Personal information
- Full name: Juan José Halty Sarobe
- Date of birth: 7 June 1989 (age 36)
- Place of birth: Santiago, Chile
- Height: 1.90 m (6 ft 3 in)
- Position: Goalkeeper

Youth career
- Universidad de Chile

Senior career*
- Years: Team / Apps / (Gls)
- 2005–2008: Audax Italiano
- 2008–2011: Universidad de Chile / 0 / (0)
- 2008: → Unión Temuco (loan)
- 2010: → Provincial Talagante (loan)
- 2011–2012: Curicó Unido
- 2014–2015: Trasandino / 10 / (0)

International career
- 2008: Chile U20

Managerial career
- 2016: Audax Italiano (gk coach)
- 2017: Santiago Wanderers (gk coach)
- 2018–2019: Universidad de Chile (gk coach)
- 2020–2025: Independiente del Valle (gk coach)

= Juan Halty =

Chilean footballer (born 1989)

Juan José Halty Sarobe (born 7 June 1989) is a Chilean former professional footballer who played as a goalkeeper.

==Playing career==
Halty was born in Santiago, Chile. A product of Universidad de Chile youth system, Halty had a stint with Audax Italiano before being a reserve goalkepper for the club, when they won the 2009 Torneo Apertura. He never appeared in a league match for the club, playing on loan at Unión Temuco and Provincial Talagante, and finishing his playing career with lower league sides.
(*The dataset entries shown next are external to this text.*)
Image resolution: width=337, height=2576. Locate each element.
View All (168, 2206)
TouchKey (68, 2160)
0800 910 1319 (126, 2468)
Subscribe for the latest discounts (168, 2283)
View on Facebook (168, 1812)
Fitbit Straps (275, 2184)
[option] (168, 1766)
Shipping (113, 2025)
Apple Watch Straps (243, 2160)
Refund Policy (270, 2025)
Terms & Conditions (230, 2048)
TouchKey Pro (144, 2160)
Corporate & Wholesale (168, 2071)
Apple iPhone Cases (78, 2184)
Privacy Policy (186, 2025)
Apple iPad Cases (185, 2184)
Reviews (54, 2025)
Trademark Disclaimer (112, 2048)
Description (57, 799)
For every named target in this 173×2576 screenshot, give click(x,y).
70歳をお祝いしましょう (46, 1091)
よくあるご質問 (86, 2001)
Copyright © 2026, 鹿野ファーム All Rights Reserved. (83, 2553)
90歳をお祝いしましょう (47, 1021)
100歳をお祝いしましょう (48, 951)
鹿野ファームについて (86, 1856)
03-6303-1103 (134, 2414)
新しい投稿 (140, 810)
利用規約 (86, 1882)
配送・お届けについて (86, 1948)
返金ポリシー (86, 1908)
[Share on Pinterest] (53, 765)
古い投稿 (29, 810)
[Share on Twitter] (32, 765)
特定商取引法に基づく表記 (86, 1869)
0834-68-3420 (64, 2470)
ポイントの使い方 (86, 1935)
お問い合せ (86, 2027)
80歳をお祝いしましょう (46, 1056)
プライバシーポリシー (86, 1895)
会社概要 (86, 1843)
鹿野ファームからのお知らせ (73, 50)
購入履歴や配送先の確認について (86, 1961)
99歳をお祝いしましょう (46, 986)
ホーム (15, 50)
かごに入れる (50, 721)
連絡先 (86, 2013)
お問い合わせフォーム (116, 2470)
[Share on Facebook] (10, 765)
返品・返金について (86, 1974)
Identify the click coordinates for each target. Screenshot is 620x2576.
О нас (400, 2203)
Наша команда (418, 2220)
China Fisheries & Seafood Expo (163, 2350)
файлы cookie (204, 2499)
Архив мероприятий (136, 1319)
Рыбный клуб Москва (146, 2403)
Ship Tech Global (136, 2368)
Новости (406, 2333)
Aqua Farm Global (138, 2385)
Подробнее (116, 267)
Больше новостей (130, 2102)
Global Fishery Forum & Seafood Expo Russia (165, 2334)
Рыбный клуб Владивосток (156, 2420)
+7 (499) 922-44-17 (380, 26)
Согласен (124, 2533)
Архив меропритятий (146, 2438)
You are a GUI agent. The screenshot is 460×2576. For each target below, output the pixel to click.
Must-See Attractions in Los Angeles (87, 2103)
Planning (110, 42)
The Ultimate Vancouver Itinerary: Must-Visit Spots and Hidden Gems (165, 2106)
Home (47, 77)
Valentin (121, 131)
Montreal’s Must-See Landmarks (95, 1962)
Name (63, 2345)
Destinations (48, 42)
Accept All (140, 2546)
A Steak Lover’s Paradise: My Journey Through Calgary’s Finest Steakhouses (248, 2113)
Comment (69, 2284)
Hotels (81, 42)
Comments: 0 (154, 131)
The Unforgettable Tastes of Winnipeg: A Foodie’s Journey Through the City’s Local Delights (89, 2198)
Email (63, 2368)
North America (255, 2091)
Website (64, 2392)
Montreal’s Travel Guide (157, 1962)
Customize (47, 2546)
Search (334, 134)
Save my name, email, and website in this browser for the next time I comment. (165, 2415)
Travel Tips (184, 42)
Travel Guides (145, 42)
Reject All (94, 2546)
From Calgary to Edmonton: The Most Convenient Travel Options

At international level, he represented the Chile national team at under-20 level in friendly matches against Peru in 2008.

==Coaching career==
After he retired from playing, Halty became a goalkeeper coach. He initially worked with Audax Italiano, Santiago Wanderers and Universidad de Chile's youth teams, and after a chance encounter with the club's staff at a tournament in Ecuador, Halty joined C.S.D. Independiente del Valle as the senior side's goalkeeper coach. He left them in 2025.

==Personal life==
Halty bears a resemblance to Chilean international goalkeeper Claudio Bravo and has appeared in Chilean television commercials as his double.